Economy to outdo remarkable 1990s performance and edge ahead of national economy by mid-decade

by Francisco Javier Cimadevilla

January 13, 2000
Copyright © 2000 CARIBBEAN BUSINESS. All Rights Reserved.

Double, double, toil and trouble;
Fire burn and caldron bubble...


After a remarkable performance during the better part of the last decade, Puerto Rico's economy appears poised for sustained growth in the first decade of the 21st century.

Moreover, the first available forecast for the next few years has the island's economy outperforming the national U.S. economy by mid-decade.

For many, both learned and uninitiated, economic forecasting may be less scientific than witches conjuring up the future around a cauldron.
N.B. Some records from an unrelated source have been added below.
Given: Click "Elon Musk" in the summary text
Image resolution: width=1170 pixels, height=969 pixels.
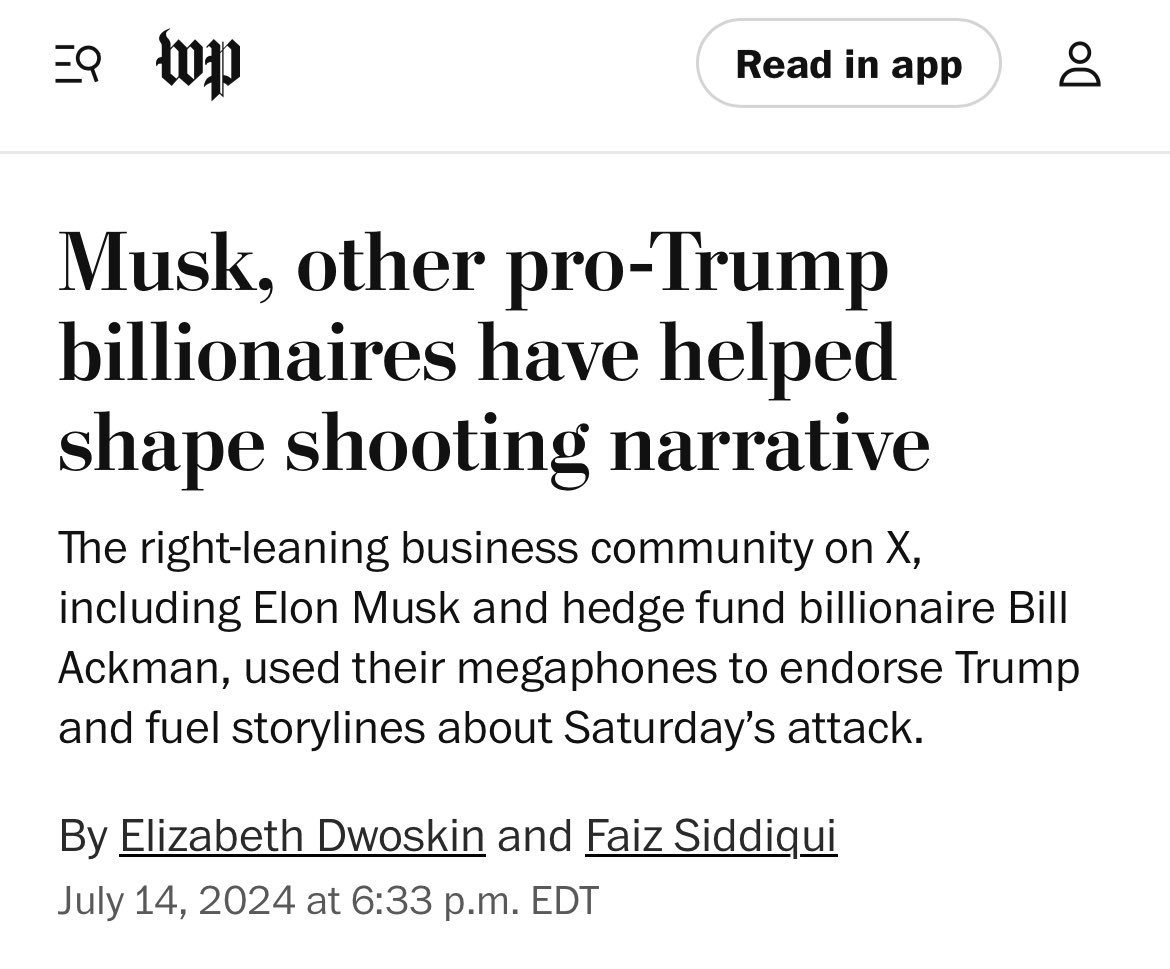Looking at the screenshot, I should (355, 609).
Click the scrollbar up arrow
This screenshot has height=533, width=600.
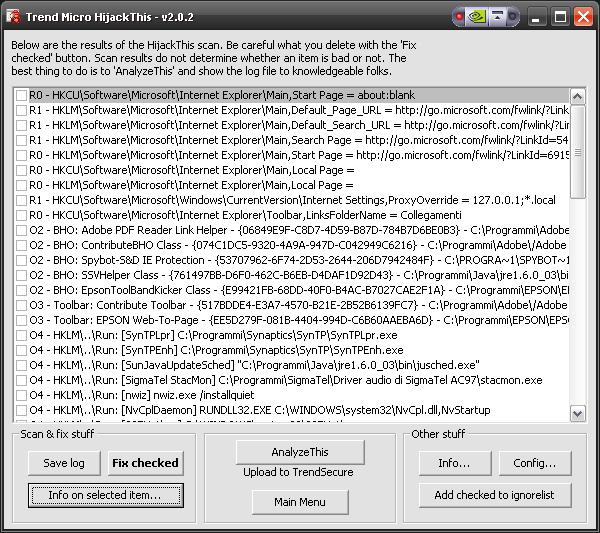point(577,96)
Yet, scores of local business and corporation managers will make decisions involving millions of dollars in budget projections and allocations based on those forecasts.
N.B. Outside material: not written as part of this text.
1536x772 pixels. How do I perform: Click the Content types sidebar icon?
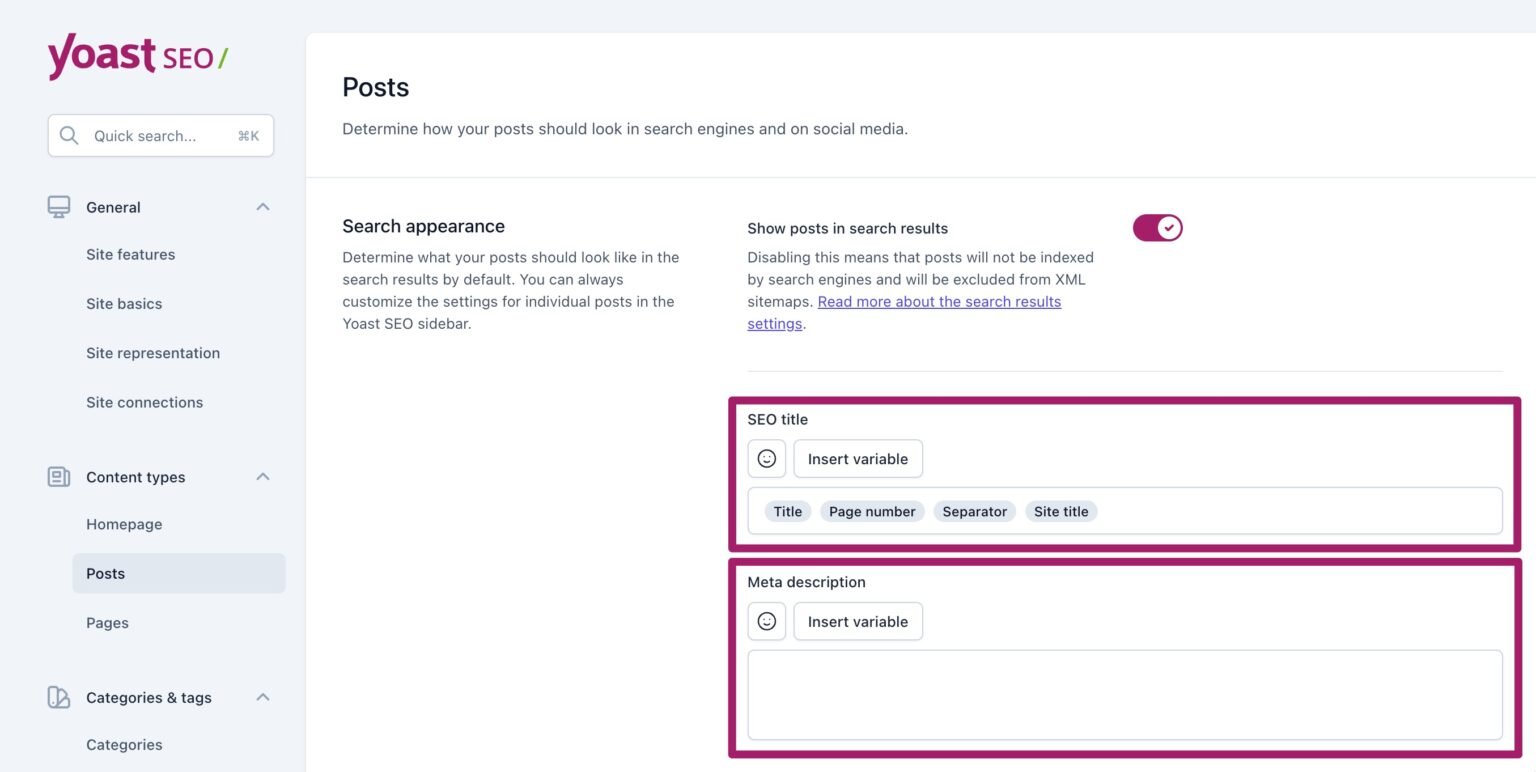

In the last 10 years, Puerto Rico's real gross product (i.e., the total value of goods and services in constant 1992 dollars) grew at a moderate average annual rate of 2.8%. But the economy's rate of growth improved significantly as the decade progressed. The last seven years, for example, averaged real growth of 3.1%. And the Planning Board's preliminary estimates for economic growth in fiscal year 1999 are 4.2%.

Economists disagree as to what these numbers mean. Many even dispute the validity of official government economic statistics altogether. But there are areas of consensus.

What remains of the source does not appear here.